Même si le chaos a diminué au Complexe Guy-Favreau, les citoyens en attente sont furieux. Parmi les centaines de personnes qui ont passé la nuit dehors, près de 80 d’entre elles ont reçu un rendez-vous pour obtenir un passeport aujourd’hui.
Munie d’un porte-voix, une employée de Service Canada a tenté d’expliquer à la foule présente qu’il ne serait plus possible d’obtenir un rendez-vous aujourd’hui. «Nous avons atteint notre capacité maximale, a-t-elle annoncé mercredi en début d’après-midi aux citoyens désemparés. Nos employés sont fatigués, les gens travaillent beaucoup pour essayer de sortir des passeports.»

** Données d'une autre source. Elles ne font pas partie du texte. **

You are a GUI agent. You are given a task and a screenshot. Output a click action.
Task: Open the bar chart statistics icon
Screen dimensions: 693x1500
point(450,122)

«Même si on n’obtient pas de coupon [pour un rendez-vous], est-ce qu’on va être réglé aujourd’hui? C’est ce qu’on veut savoir, on ne va pas attendre 10 ans ici pour rien», a demandé un homme, incitant ensuite les autres citoyens à quitter les lieux. «Je vais annuler mon billet d’avion s’il le faut, je m’en fous, je veux juste savoir s’il vaut la peine d’attendre ici ou non», a crié une autre citoyenne.
Sur place, l’employée a été incapable de répondre aux questions des citoyens, qui se demandaient si cela valait toujours la peine d’attendre, et si les bureaux de Service Canada seraient ouverts au cours de la longue fin de semaine.
Désespoir
Devant les bureaux de Service Canada, la file passe du boulevard René-Lévesque, descend la rue Saint-Urbain jusqu’à couvrir une portion de l’avenue Viger Ouest. Sans passeport devant l’imminence de leur départ, plusieurs citoyens réalisent qu’ils devront annuler leur voyage.

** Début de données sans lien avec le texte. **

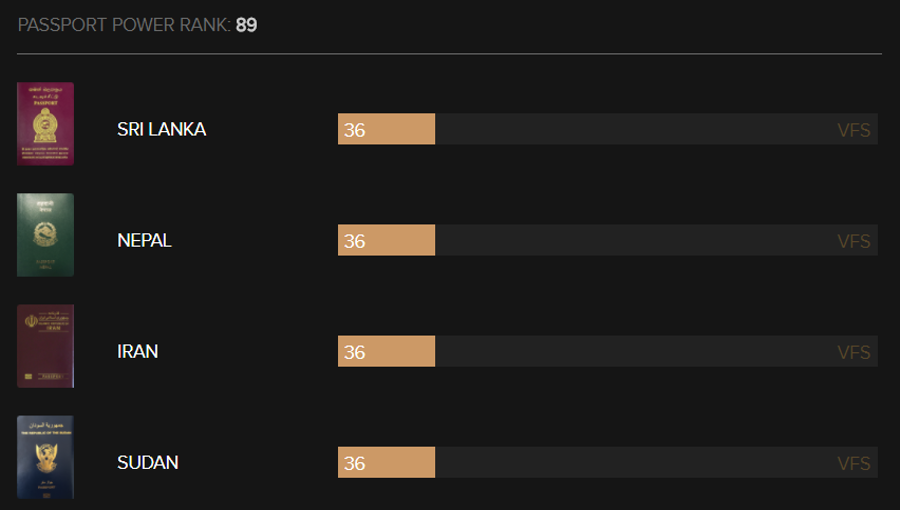Click the VFS label in Iran row
This screenshot has width=900, height=510.
(854, 352)
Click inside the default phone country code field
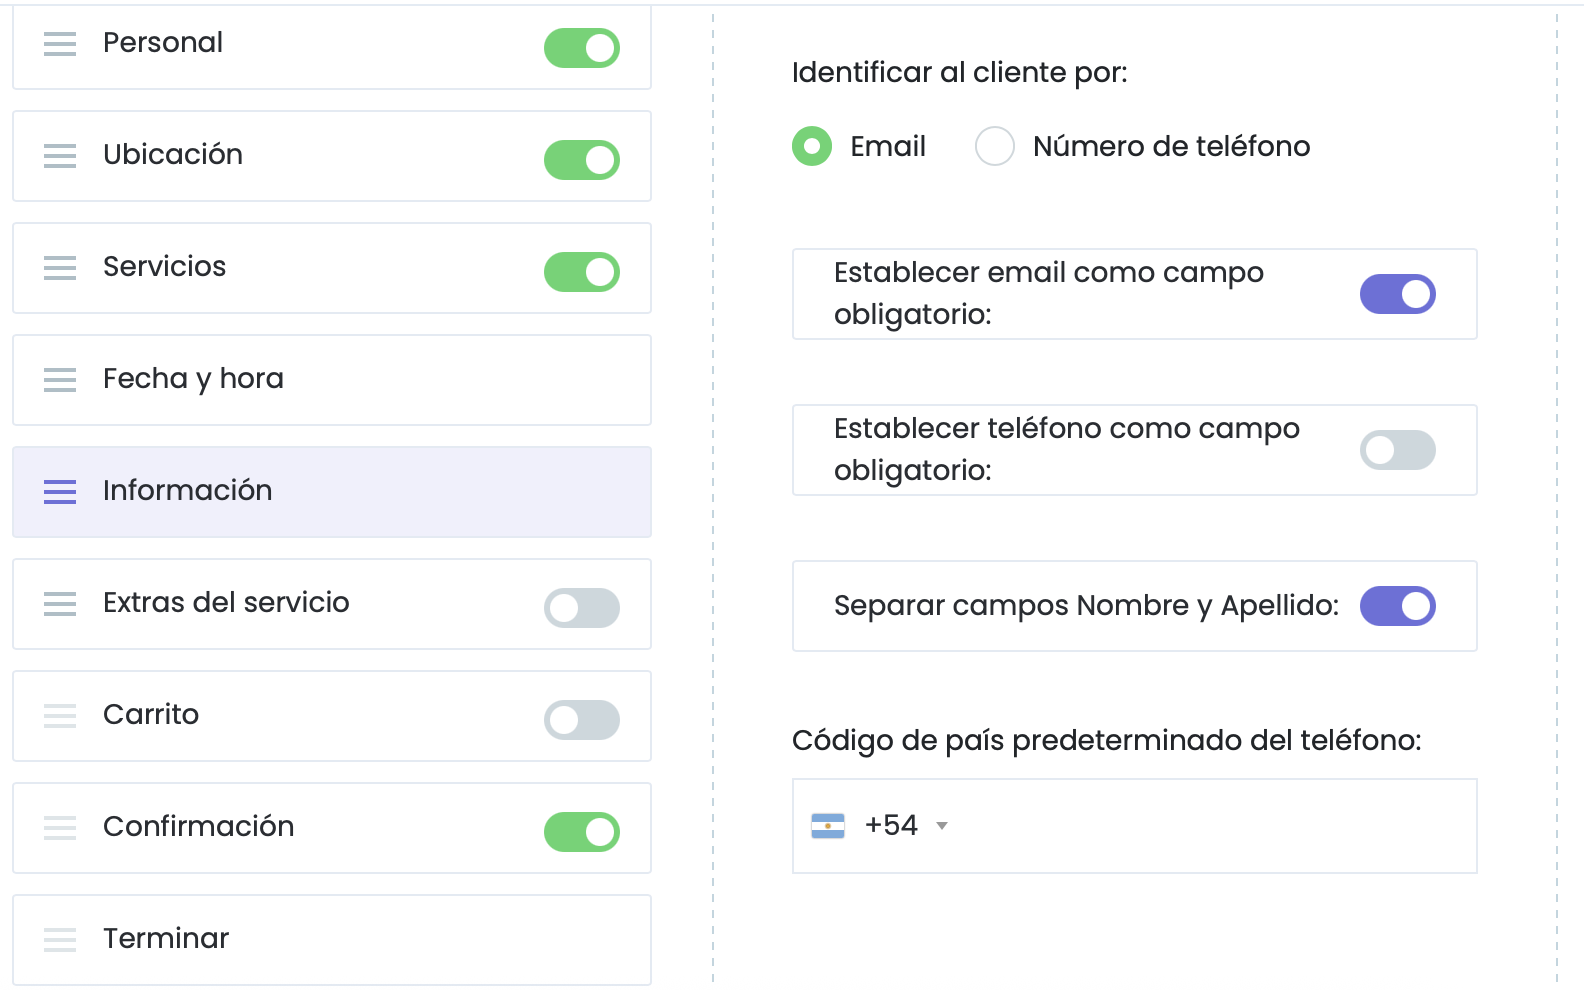Image resolution: width=1584 pixels, height=990 pixels. [x=1200, y=826]
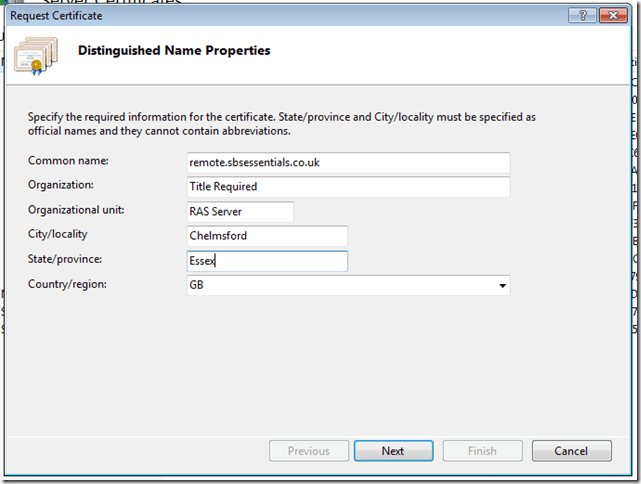Click the Distinguished Name Properties heading

coord(174,50)
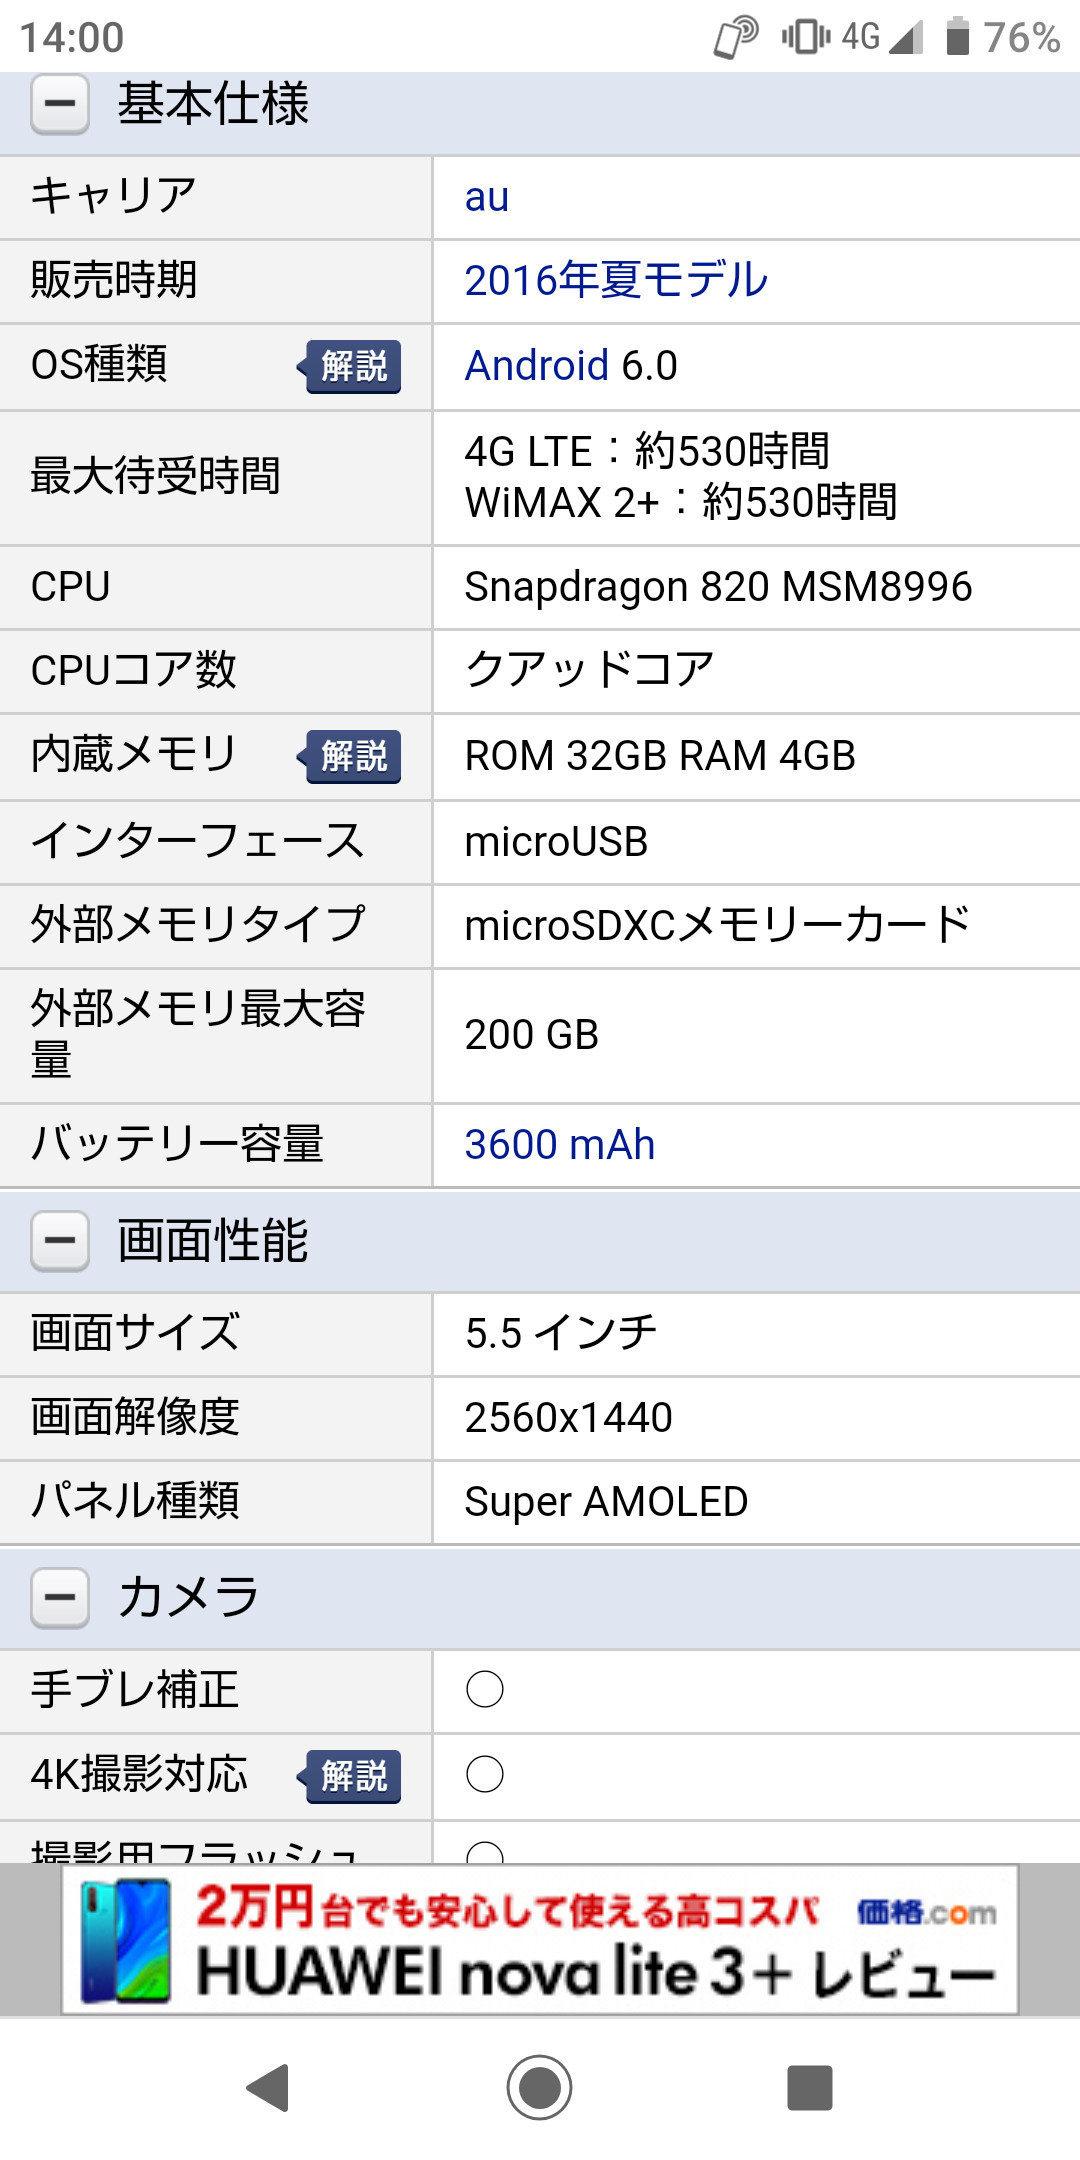Open the 2016年夏モデル link
Image resolution: width=1080 pixels, height=2160 pixels.
click(616, 280)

Certaines personnes disent avoir attendu devant l’édifice pendant trois jours, armées de chaises pliantes et de couvertures. Mais elles n’ont toujours aucune réponse. C’est notamment le cas de Nelly, qui doit assister aux funérailles de son père samedi, au Cameroun. Elle vient tout juste d’obtenir sa citoyenneté canadienne, ce qui veut dire qu’elle n’aurait pu obtenir son passeport plus tôt.

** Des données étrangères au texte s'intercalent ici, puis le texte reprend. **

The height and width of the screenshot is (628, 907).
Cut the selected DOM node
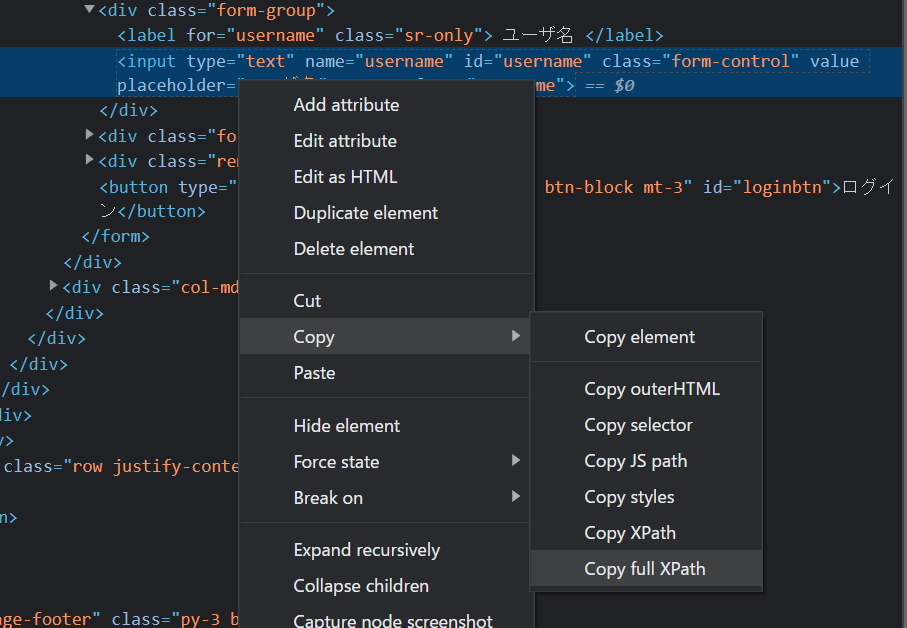[x=307, y=301]

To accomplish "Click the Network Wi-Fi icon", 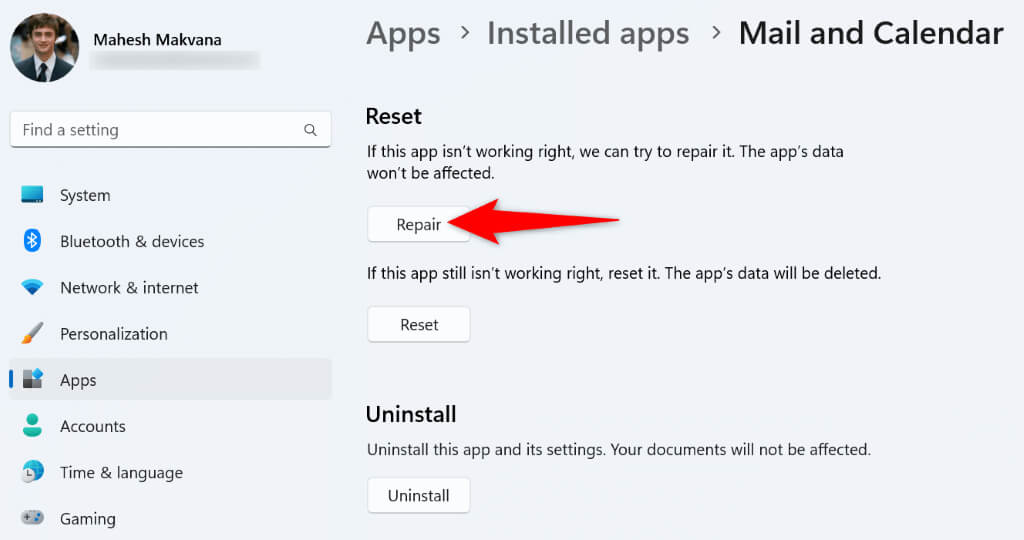I will pyautogui.click(x=32, y=288).
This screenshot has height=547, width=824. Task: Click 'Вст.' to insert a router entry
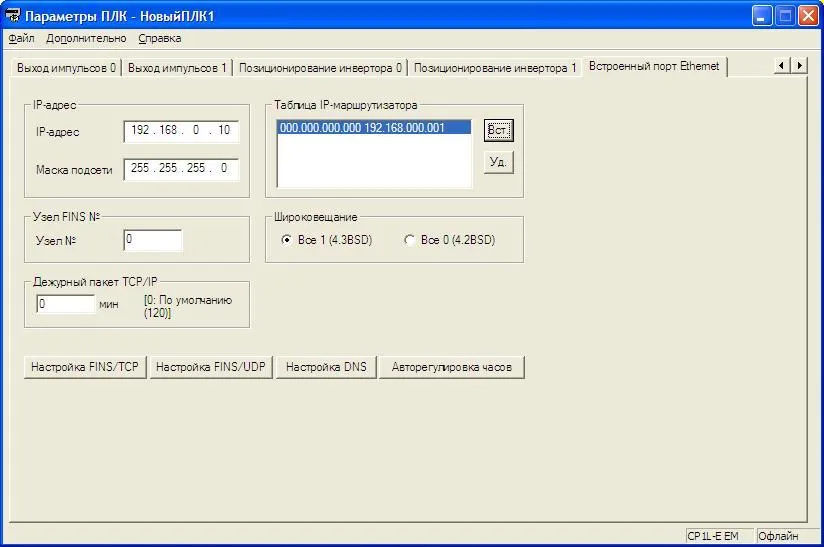point(498,131)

Ça fait trois jours que j’attends ici, jour et nuit. Mon vol est ce soir, et je n’ai toujours pas de réponse, je commence à me décourager. C’est beaucoup de temps pour une mère monoparentale.
Camerounaise d’origine, dépassée par les événements
Il n’y a plus de billets disponibles lorsque Métro rencontre une femme tout près de la porte, vers 9h30. Son vol pour aller visiter sa famille dans son Algérie natale est prévu pour jeudi, à 16h. Diabétique et ayant la santé fragile, elle a pu compter sur son fils pour patienter toute la nuit dehors.
«Je partirai avec passeport algérien, peu importe, se résout-elle. Si je ne reviens pas, je vais rester là-bas, et m’essayer avec le consulat canadien pour revenir ici. J’en suis rendue là. On change de pays pour une meilleure vie, et au final, on laisse les gens dehors.»
Après des mois de démarche au téléphone et une nuit passée dehors, un Albanais d’origine a réussi à avoir un rendez-vous en après-midi, après avoir pu entrer dans le Complexe Guy-Favreau en matinée. Son départ vers l’Europe est prévu demain matin, à 7h.
«J’ai dû manquer trois jours de travail pour y arriver, explique Julian, soulagé. Pour toute la famille, notre voyage a coûté 8000 $, et on ne pouvait pas l’annuler, on est vraiment soulagés.»